AB Dışişleri ve Güvenlik Politikası Yüksek Temsilcisi Frederica Mogherini ile Avrupa Komisyonunun Komşuluk Politikası ve Genişleme Müzakerelerinden Sorumlu Üyesi Johannes Hahn ise 1 Kasım 2015 tarihinde gerçekleştirilen genel seçimlere ilişkin ortak bir açıklama yayımladı. Açıklamada, AB’nin Türkiye ile olan ortaklığını ilerletmek ve her iki tarafın yararını gözeten işbirliğini her alanda geliştirmeye devam etmek için yeni hükümetle birlikte çalışacağına yer verildi.

Dışişleri Bakanı Sinirlioğlu'nun Paris ve Viyana Temasları

Dışişleri Bakanı Feridun Sinirlioğlu, 27 Ekim 2015 tarihinde, Suriye'deki son gelişmeleri görüşmek için Paris'e bir ziyaret gerçekleştirdi. Fransa'nın ev sahipliğinde düzenlenen toplantıya katılan Bakan Sinirlioğlu, Katar ve Suudi Arabistanlı mevkidaşlarıyla ikili ve üçlü görüşmeler gerçekleştirdi.

Bakan Sinirlioğlu ayrıca 30 Ekim 2015 tarihinde, Avusturya’nın başkenti Viyana’da Suriye'deki ihtilafı sona erdirmek amacıyla düzenlenen toplantıya katıldı. Toplantıya katılanlar arasında, BM Suriye Özel Temsilcisi Staffan de Mistura, ABD Dışişleri Bakanı John Kerry, AB Dışişleri ve Güvenlik Politikası Yüksek Temsilcisi Frederica Mogherini, Fransa Dışişleri Bakanı Laurent Fabius, Rusya Dışişleri Bakanı Sergei Lavrov, Almanya Dışişleri Bakanı Frank-Walter Steinmeier, İran Dışişleri Bakanı Cevad Zarif ile Mısır, Ürdün, Suudi Arabistan, Birleşik Krallık, Katar, Birleşik Arap Emirlikleri, Irak, Lübnan, Çin, Umman ve İtalya'nın temsilcileri yer aldı.
 

9-15 Kasım 2015

 

AB Bakanlığı’nın 2015 Türkiye İlerleme Raporu’na İlişkin Resmi Açıklaması

AB Bakanlığı 10 Kasım 2015 tarihli 2015 Türkiye İlerleme Raporu’na ilişkin resmi bir açıklama yayımladı. Açıklamada, diğer aday ülkelere de yönelik olan söz konusu ilerleme raporlarının haklı gerekçelere dayanarak eleştirel bir niteliğe sahip olduğu ve bu bağlamda Türkiye’ye yöneltilen bazı eleştirilerin not edildiği belirtildi. Ayrıca Komisyon raporlarının daha kapsayıcı olmasına dair Türkiye’nin dile getirdiği önerilerin, son raporda dikkate alınmasından duyulan memnuniyet ifade edildi.

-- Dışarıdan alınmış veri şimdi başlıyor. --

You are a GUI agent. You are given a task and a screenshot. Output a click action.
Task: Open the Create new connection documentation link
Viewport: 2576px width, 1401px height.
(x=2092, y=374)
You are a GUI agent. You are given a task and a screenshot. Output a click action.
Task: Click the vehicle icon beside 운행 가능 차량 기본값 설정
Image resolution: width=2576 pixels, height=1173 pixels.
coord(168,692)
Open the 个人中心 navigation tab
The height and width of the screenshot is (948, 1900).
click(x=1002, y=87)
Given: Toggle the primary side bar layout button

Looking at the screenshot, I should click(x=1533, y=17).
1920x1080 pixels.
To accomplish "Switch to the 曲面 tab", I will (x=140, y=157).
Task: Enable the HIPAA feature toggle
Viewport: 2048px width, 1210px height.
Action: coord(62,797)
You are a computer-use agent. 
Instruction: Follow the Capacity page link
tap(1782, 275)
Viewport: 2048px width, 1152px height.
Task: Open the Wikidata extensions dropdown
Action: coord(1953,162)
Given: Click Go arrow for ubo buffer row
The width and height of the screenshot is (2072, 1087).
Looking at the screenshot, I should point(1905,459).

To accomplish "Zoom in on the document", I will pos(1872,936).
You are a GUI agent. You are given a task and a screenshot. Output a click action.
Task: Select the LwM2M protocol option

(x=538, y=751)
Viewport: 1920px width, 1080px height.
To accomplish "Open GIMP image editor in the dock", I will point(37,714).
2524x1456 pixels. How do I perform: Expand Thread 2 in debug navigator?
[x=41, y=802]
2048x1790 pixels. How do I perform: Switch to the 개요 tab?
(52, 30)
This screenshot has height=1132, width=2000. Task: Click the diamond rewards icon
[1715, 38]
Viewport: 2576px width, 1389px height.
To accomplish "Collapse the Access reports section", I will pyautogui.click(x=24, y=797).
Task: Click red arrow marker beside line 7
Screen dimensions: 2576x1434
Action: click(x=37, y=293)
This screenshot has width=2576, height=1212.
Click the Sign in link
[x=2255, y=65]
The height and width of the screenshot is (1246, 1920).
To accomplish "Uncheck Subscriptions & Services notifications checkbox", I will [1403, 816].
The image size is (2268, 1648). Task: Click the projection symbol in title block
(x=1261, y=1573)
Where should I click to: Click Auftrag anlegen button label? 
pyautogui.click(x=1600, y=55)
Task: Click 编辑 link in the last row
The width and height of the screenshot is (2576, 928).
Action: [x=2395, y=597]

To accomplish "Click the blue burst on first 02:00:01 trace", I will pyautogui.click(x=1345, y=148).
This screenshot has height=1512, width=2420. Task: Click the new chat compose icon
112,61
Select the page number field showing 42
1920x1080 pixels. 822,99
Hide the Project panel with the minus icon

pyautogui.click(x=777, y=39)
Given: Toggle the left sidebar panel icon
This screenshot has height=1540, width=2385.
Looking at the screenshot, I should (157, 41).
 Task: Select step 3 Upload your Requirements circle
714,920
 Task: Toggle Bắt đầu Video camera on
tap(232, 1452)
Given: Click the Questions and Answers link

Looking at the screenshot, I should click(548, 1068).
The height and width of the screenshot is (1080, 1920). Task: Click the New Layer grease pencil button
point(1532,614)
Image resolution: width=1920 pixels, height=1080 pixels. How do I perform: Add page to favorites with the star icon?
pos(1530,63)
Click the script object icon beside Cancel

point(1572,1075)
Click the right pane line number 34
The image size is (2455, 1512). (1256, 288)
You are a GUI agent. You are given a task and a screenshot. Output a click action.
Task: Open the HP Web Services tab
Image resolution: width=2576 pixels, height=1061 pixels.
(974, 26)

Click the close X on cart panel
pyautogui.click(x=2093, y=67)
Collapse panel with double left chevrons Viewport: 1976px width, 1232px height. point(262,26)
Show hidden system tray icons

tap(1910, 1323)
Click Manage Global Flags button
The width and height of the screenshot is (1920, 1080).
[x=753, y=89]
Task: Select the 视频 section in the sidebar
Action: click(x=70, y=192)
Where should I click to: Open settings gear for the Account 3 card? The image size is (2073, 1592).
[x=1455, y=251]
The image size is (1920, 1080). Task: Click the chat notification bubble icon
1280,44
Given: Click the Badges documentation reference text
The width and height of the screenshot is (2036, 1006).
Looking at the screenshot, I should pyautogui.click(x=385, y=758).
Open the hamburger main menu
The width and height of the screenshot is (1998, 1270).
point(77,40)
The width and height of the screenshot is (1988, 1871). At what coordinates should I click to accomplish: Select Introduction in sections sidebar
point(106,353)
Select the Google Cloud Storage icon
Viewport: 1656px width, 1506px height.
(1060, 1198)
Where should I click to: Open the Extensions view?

AB Bakanlığı raporda, siyasi kriterler kapsamında son yıllarda gerçekleştirilen reformlardan genel olarak olumlu şekilde bahsedildiği belirtilirken, eleştirilerin ağırlıklı olarak hukukun üstünlüğü, yargı sistemi, ifade, toplanma ve basın özgürlükleri üzerinde yoğunlaştığının görüldüğü belirtildi.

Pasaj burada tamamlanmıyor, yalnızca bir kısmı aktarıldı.